Да, я видел ту газету от 1 сентября 1963 года, видел в ней и фотографию
ученика 7-го класса Гриши Чердинцева. И подумал: сколько бы раз потом ни
писал он свою автобиографию, будет вспоминать и это победное лето, и первую
пробу своих сил, и первый свой экзамен на хлебороба...
Пройдет несколько лет. Григорий окончит школу, вместе с аттестатом
получит удостоверение тракториста и комбайнера, станет колхозным
механизатором. Не помощником, не штурвальным поднимется на комбайн в страду
— комбайнером! Поднимется с учеником, таким же юным помощником, как и сам
был недавно. Окинет нетерпеливым, гордым взглядом хлебное поле и дерзко
подумает: «Ну, батя!..»
Есть, есть такие счастливчики, у которых отец или брат — механизатор!

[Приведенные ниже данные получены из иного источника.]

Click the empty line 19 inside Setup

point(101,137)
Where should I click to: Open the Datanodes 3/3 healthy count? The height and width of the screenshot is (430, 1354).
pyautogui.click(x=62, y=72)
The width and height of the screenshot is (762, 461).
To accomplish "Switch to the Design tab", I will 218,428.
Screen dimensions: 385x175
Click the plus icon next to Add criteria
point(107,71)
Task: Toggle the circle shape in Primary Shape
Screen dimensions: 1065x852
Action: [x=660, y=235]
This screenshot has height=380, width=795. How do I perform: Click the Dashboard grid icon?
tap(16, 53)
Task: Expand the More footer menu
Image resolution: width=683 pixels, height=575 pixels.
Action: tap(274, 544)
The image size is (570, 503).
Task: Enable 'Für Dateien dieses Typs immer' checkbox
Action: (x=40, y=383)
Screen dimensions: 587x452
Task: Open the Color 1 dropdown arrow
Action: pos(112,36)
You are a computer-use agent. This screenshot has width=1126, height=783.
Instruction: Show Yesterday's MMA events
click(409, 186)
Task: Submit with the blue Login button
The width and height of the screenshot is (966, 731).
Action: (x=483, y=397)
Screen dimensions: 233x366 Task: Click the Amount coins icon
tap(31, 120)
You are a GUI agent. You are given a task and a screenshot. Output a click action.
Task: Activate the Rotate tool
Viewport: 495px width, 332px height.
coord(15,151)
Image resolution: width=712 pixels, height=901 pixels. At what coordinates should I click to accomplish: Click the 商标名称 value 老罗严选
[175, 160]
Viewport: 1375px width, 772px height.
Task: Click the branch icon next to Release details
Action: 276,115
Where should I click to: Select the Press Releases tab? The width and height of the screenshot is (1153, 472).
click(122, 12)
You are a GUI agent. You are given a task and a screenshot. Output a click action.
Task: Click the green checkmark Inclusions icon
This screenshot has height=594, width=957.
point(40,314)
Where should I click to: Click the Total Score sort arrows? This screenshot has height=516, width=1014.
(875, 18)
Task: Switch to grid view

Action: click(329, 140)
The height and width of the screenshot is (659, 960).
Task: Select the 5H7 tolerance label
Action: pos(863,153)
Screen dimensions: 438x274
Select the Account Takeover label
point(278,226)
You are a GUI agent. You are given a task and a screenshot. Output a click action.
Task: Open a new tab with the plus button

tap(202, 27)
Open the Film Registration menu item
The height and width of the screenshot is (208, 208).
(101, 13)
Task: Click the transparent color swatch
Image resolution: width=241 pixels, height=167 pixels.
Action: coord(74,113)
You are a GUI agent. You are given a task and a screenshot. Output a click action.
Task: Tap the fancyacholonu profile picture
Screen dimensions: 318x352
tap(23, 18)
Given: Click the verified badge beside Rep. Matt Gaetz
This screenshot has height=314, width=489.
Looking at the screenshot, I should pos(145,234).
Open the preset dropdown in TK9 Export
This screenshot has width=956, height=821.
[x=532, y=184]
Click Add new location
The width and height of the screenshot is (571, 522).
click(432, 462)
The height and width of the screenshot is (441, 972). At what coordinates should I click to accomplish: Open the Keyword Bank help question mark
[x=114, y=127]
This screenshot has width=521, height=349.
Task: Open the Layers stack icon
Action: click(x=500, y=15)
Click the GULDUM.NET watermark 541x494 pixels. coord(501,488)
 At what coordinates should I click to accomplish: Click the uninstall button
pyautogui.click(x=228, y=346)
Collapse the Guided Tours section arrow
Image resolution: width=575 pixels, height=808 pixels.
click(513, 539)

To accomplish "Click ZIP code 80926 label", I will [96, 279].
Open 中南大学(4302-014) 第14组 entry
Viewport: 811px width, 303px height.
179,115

О
них в газетах пишем, они — юные пахари — на конкурсах побеждают, в слетах
участвуют, в жатву они гордо стоят за штурвалом комбайна.
— Вы, журналисты, о них пишете, — с укором сказал Мне там же, на
Смоленщине, инспектор областного совета профсоюзов, — а мы вырезаем ваши
заметки и — председателю названного колхоза: плати штраф...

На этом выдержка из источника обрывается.